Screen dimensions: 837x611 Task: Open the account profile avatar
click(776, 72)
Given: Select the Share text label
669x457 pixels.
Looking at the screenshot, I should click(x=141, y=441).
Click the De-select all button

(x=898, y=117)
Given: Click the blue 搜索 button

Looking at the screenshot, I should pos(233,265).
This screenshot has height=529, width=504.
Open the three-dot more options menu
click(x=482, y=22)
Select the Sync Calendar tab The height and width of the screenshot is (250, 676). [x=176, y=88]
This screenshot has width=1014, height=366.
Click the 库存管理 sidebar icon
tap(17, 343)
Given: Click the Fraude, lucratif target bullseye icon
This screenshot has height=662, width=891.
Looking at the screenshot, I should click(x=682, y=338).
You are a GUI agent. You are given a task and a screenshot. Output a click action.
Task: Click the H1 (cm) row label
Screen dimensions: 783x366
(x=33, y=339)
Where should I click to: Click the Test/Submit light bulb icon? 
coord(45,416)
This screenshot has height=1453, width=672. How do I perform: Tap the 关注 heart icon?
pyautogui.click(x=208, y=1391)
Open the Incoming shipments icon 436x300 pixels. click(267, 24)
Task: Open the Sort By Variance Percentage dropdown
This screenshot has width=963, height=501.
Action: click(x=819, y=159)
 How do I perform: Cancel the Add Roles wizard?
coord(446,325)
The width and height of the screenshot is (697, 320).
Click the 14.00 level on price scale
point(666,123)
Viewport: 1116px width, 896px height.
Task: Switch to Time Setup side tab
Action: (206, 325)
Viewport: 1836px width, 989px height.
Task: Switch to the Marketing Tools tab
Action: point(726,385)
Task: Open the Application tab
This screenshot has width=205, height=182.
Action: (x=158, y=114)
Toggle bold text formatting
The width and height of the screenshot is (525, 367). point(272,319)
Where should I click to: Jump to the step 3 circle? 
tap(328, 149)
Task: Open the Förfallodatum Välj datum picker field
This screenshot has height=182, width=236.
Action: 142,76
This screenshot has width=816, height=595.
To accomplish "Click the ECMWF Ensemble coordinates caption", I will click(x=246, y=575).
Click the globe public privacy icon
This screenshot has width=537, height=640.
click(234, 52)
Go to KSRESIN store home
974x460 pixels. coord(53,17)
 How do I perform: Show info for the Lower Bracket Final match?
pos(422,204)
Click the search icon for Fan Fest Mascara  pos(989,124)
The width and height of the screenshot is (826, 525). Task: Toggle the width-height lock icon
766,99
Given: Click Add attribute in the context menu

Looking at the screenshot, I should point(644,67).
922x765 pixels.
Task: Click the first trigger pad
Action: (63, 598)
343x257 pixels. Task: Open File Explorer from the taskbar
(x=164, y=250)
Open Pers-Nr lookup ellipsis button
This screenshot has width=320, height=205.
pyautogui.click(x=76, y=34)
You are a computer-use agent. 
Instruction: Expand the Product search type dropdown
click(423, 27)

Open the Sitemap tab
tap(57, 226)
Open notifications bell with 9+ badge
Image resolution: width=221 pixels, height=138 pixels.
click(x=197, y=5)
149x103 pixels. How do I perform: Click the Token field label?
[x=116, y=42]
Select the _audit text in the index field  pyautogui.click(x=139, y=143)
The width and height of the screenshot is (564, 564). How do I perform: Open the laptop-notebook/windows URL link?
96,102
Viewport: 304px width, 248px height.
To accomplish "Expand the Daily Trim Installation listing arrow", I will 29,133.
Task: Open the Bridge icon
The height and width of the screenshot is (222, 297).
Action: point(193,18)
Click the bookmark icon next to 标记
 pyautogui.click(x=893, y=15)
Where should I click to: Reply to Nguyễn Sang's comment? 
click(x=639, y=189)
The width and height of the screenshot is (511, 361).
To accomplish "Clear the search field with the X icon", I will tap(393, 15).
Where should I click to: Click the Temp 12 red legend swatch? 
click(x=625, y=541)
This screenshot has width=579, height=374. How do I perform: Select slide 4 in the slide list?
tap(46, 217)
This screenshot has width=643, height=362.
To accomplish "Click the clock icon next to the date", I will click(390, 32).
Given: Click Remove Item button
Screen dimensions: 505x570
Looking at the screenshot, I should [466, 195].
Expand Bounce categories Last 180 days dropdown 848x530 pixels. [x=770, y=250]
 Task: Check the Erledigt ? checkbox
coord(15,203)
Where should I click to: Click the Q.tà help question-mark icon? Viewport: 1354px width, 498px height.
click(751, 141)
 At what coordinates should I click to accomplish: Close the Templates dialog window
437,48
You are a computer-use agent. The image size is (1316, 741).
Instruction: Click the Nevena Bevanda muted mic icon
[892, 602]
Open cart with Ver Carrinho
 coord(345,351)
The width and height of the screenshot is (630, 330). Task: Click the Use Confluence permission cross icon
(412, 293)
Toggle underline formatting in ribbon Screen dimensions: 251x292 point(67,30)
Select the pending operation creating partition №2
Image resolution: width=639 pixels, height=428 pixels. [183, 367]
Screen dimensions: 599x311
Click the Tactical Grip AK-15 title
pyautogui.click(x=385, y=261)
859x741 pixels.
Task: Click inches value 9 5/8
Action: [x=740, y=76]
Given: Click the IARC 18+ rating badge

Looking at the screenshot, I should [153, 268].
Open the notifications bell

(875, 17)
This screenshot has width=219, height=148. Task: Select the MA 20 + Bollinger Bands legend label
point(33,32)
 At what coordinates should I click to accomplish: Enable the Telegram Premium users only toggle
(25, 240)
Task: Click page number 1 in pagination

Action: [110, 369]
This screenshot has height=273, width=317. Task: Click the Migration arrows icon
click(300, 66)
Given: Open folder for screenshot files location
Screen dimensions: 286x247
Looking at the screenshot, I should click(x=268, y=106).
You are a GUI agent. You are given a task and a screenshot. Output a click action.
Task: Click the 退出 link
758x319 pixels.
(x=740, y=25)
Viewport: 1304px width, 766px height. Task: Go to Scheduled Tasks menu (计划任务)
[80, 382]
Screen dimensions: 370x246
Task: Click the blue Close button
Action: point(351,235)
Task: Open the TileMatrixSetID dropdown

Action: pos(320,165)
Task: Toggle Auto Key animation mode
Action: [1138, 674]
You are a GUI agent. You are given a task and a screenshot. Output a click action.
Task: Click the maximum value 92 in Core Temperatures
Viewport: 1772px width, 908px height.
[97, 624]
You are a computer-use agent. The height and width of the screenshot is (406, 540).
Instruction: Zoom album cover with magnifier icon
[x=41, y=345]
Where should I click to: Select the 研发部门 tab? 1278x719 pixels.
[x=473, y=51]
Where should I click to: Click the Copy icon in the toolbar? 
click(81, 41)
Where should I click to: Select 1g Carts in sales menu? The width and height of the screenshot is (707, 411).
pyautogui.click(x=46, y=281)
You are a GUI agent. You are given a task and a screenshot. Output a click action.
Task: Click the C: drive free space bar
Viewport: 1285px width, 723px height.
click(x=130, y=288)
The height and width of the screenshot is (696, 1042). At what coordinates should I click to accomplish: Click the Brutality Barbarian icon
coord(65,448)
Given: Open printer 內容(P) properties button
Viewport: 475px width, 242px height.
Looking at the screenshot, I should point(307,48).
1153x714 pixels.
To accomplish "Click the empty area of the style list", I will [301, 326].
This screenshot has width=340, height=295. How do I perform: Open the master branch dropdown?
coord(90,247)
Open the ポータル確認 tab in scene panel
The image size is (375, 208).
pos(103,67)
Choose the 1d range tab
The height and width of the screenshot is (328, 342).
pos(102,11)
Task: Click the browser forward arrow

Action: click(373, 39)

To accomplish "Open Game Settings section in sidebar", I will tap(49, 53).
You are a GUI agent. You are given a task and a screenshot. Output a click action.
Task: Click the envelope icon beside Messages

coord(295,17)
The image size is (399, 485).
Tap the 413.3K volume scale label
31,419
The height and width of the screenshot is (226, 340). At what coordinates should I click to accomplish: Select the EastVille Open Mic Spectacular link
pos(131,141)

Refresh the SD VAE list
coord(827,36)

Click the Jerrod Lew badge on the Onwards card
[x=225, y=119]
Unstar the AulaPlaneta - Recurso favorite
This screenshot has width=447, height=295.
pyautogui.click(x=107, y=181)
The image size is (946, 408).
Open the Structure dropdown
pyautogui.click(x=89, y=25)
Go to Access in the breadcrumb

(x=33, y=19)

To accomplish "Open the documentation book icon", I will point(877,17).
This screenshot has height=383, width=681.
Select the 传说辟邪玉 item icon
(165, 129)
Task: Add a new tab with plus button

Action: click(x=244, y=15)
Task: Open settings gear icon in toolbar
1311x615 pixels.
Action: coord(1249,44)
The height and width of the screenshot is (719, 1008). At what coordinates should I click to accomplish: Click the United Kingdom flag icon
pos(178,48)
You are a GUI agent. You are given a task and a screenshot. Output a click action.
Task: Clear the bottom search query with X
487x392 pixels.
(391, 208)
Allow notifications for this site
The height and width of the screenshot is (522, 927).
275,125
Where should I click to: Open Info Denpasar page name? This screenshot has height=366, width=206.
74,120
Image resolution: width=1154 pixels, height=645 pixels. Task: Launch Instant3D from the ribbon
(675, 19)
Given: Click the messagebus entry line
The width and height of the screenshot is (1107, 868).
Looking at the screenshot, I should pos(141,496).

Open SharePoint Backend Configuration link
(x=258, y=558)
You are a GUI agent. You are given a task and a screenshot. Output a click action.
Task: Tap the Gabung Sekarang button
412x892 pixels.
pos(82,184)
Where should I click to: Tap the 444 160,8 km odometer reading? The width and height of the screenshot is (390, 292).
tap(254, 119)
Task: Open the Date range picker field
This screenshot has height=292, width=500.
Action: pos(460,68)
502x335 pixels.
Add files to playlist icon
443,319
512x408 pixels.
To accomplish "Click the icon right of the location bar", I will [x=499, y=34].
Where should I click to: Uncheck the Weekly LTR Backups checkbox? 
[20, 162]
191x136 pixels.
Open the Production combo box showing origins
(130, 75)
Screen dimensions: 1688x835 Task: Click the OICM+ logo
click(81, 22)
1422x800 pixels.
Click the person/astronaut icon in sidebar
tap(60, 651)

┄┄┄┄┄┄┄┄┄┄┄┄┄┄┄┄┄┄┄┄

**WRITTEN TASK**: Can you turn the records, from their first line through the line containing "Select the Sync", into a JSON list of strings with one string per line and no blank lines?

**FINAL RESULT**:
[
  "Screen dimensions: 837x611 Task: Open the account profile avatar",
  "click(776, 72)",
  "Given: Select the Share text label",
  "669x457 pixels.",
  "Looking at the screenshot, I should click(x=141, y=441).",
  "Click the De-select all button",
  "(x=898, y=117)",
  "Given: Click the blue 搜索 button",
  "Looking at the screenshot, I should pos(233,265).",
  "This screenshot has height=529, width=504.",
  "Open the three-dot more options menu",
  "click(x=482, y=22)",
  "Select the Sync Calendar tab The height and width of the screenshot is (250, 676). [x=176, y=88]"
]